The signposting dialogue is amusingly blunt at first, but as the main characters continue to trade repetitive thematic dialogue, you sense Lee’s struggle to tie his various contradictory ambitions together. Lee wishes to decry the simplistic heroism of most war films while fashioning one of his own that trades in similar fantasies. In flashbacks, Terence Blanchard’s score soars on the soundtrack as the men gloriously battle the Viet Cong, destroying an enemy that’s every bit as faceless as it is in more routine genre movies. (In a wonderful touch, the young bloods are played in these scenes by the same actors as they are in the contemporary timeline, evoking the way we tend to insert our present-day selves into our memories.) And Francis Ford Coppola’s Apocalypse Now is visually quoted at least twice, for murky reasons. For a film that decries cinema’s valorization of white men in the Vietnam War, it seems odd to callback to a movie that inadvertently does the same thing in its “Ride of the Valkyries” sequence. (These references suggest a satirical intention that doesn’t quite scan.)
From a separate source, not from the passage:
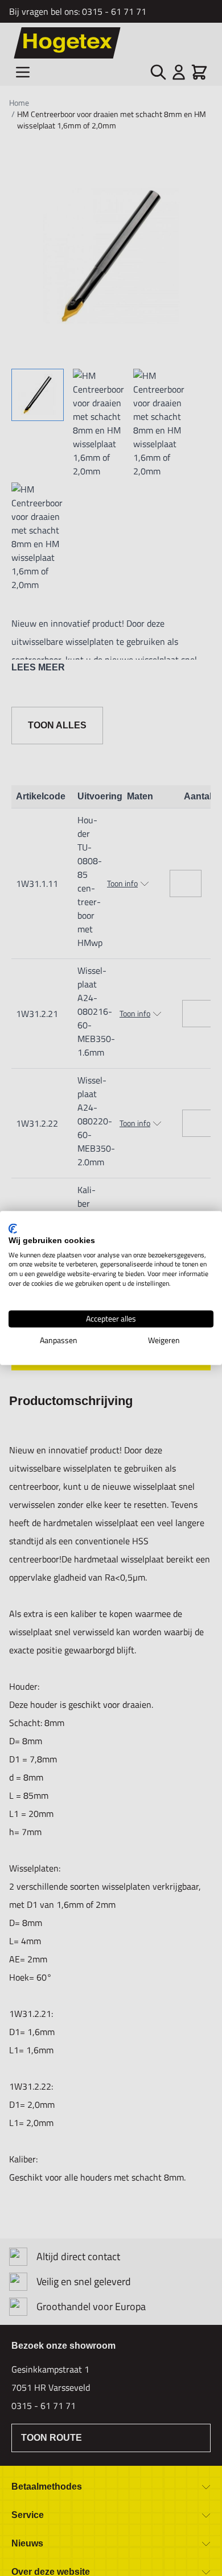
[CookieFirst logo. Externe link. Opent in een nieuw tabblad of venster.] (13, 1228)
Whatever its faults, Da 5 Bloods is a more visceral and unmooring experience than Lee’s last war film, Miracle at St. Anna. There’s a superbly timed set piece involving a land mine late in the film, and cinematographer Newton Thomas Sigel gives the Vietnam jungles a feverish intensity, with shifting stocks and aspect ratios communicating various timelines and perspectives. But the film is also prone to sanctimony, especially evident in the Christ-like Stormin’ Norman, who’s lit in heavenly hues and called “Martin and Malcom” by his fellow bloods, though he truly suggests Willem Dafoe’s character in Platoon with less personality. Boseman has a hauntingly gaunt presence, but he’s already played too many saints.
Lost in all this bombast is the kind of story about these men’s lives that could’ve affirmed Lee’s critique of America. Paul, who eventually becomes this film’s Fred C. Dobbs, is a Donald Trump supporter who wears a MAGA hat and resents immigrants because of the mistreatment of his own people. The implication here is: Why should we empathize with them after all that we’ve suffered? This is a provocative idea for a character, and it potentially conjoins Lee’s interests in the parallels between past and present systemic racism in American society. It would’ve been interesting to hear what the other men, who hate Trump, would have to say about this, and to see these tensions inform their struggle to steal the gold. But Lee reduces this idea to a few jokes; it’s just another conceit that he throws at the audience. At its best, Da 5 Bloods offers a damning, impassioned, hallucinatory collage of images and ideas concerning the relationship between racism and warfare. At its worst, it’s a vibrant mess.